The computational upgrades also come with a handful of advanced physics models. For instance, it’s now possible to simulate particles in the air thanks to a co-simulation model of fluids and discrete elements. Flutter and other aviation design issues can also now be assessed thanks to the release’s ability to analyze the aeroelastic effects on aircraft wings. The release also notes improved connector representations.
“We’ve moved to a new user experience for HyperMesh, which is now HyperWorks,” Schramm adds, “the experience helps companies efficiently move through workflows. It also includes integrations with PLM, simulation and other technologies. This brings huge productivity gains.”
Finally, the Altair Material Data Center now supports all the simulation products in the Altair portfolio. This should be helpful when searching for the materials and properties data of various substances.
Though customers expect bigger, better and more complex products, the development time of these goods continues to shrink. Engineering teams need all the help they can get to ensure that more people can use simulation to quickly iterate through designs. The workflow, democratization and speed boost within this release will be a breath of fresh air to the industry.
What’s New in Simulation-Driven Design for Manufacturing (SDfM)?
Altair has expanded its SDfM functionality to include additive, casting, extrusion, foaming, molding and stamping. As a result, these manufacturing simulations can be used to help design and optimize factory systems earlier in development.

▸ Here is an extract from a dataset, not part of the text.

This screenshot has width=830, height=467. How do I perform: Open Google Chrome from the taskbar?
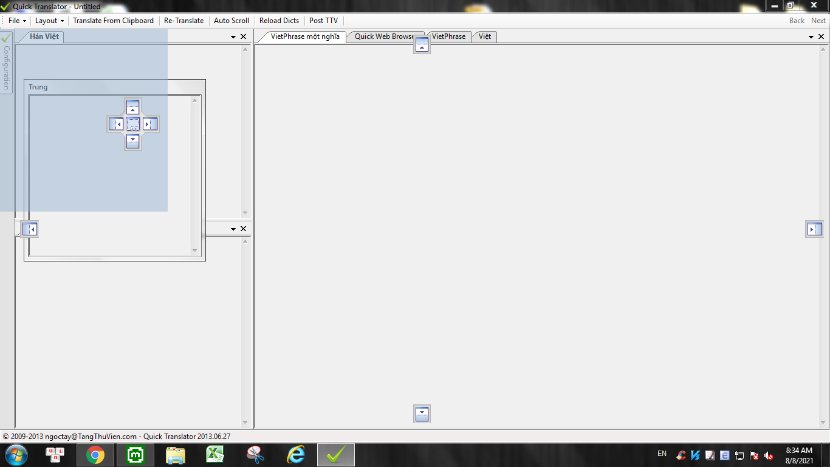point(95,455)
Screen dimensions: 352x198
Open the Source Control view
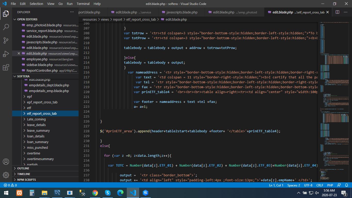coord(6,40)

“For years we’ve invested into manufacturing simulation. It’s a crucial piece of assessing the feasibility of a design,” Schramm says. “We’ve developed special solvers for stamping, extrusion and other manufacturing simulations. It’s important to perform simulations to assure products work but you also have to assure they can be manufactured. This is all heavily integrated into our Inspire technology which streamlines simulations workflows so that more engineers can assess the feasibility of their designs.”
But these simulations don’t need to end at the design phase. Manufacturing simulations are expanding into research, development and process optimizations. As a result, automotive, aerospace, energy, healthcare, high tech, food, cosmetic and chemical industries are starting to use simulation to assess, study and optimize the equipment and processes they already have.
Highlights of the SDfM updates include improvements to Inspire Mold, a simulation tool for the early product design stages of an injection molded product, and Inspire PolyFoam, which simulates the molding of rigid foam components that are made from polyurethane.
COVID-19 has been an eye-opening experience for the manufacturing industry. No doubt, simulation tools will be used to squeeze out efficiencies, automate complex processes and continuously improve the factory floor. Much of these simulations will be performed by those creating manufacturing equipment to design new products that reduce their customer’s reliance on large workforces.
However, there is no doubt that it will be used, more and more, in the R&D offices of manufacturers looking to implement the process, personnel and workflow changes. These R&D offices represent a new audience of simulation users that are hungry for an easy-to-use tool from simulation providers—like Altair.
The expansions offered by this release will streamline the development cycle, research and operations of engineers around the world. And, the fact that any product in the portfolio is available using Altair Units, low commitment access to these improvements is a luxury that many simulation experts can experience.